Un voto politico per governare, vittoria netta: tutto bene per il centrodestra?
«La nota negativa è che ci si è limitati a redistribuire i voti all'interno della coalizione, senza ampliare i propri confini elettorali. La vittoria è stata in gran parte dovuta al buon uso della legge elettorale. Alla forza propria come alleanza si sono aggiunti gli errori degli avversari, che sono andati in ordine sparso. Ciò significa che non bisogna cullarsi troppo sul risultato: storico per la vittoria della destra meloniana, più che perla massa dei consensi ottenuta».

Lei dedica un capitolo del suo ultimo libro al «fascismo eterno» teorizzato da Umberto Eco. Teoria che ora è usata per delegittimare Giorgia Meloni. Quanto c'è di fascista nella vittoria del partito della fiamma?
«Il "fascismo eterno" è una brillante invenzione di Eco, carica di implicazioni politico -propagandistiche, ma priva di sostanza storica. Serve solo ad agitare una minaccia ritenuta permanente e a serrare i ranghi per contrastarla. Senza nemmeno rendersi conto che un fascismo immortale, destinato a ricomparire in forme sempre nuove, è per definizione un ne mico invincibile. Non a caso è un'idea che piaceva molto ai seguaci di Evola: il fascismo come idea originaria che viene dalla notte dei tempi e vivrà per sempre».

 



 

Ma ha ancora un senso la fiamma, legata all'identità missina, nel simbolo di un partito votato da milioni di italiani lontani da quella tradizione?

◆ Materiale fornito ◆
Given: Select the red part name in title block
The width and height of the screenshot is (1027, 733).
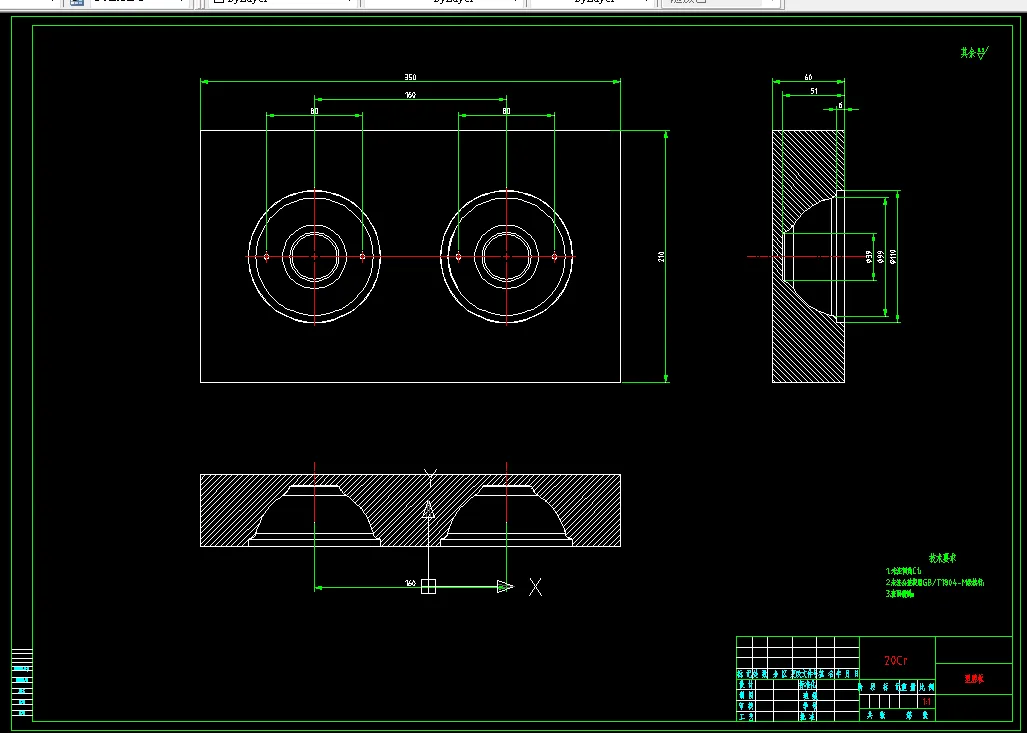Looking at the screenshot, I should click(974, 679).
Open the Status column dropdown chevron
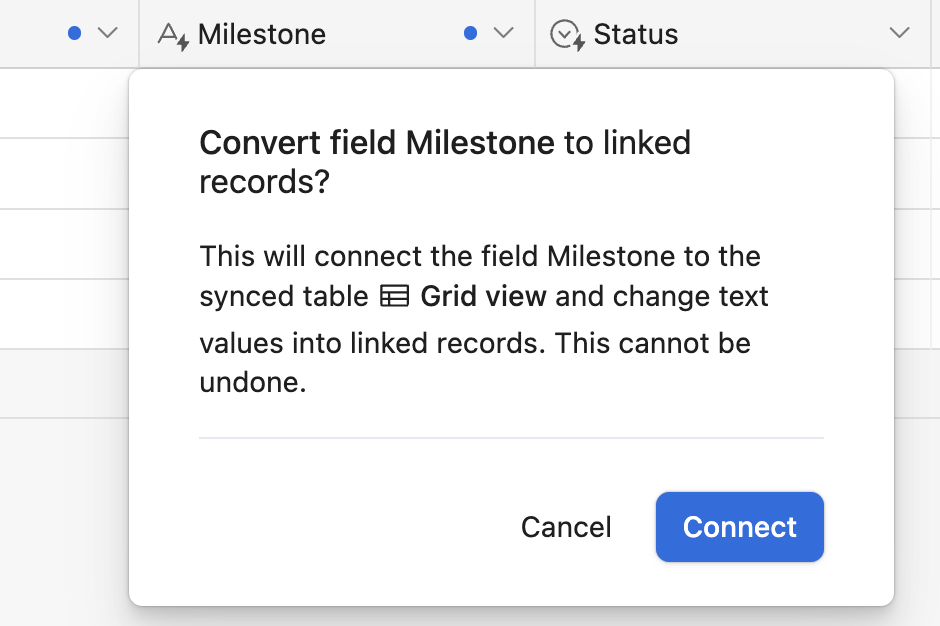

◆ Problemi da risolvere ◆
1 > Copia dal brano tutto ciò che va da "Lei dedica un" fino a "partito della fiamma?".
2 > Nel brano, a che cosa viene attribuita in gran parte la vittoria del centrodestra?
Il materiale riportato sopra è separato dal brano e va considerato a parte.

◆ Risposte per esercizio ◆
1 >
Lei dedica un capitolo del suo ultimo libro al «fascismo eterno» teorizzato da Umberto Eco. Teoria che ora è usata per delegittimare Giorgia Meloni. Quanto c'è di fascista nella vittoria del partito della fiamma?

2 > Al buon uso della legge elettorale.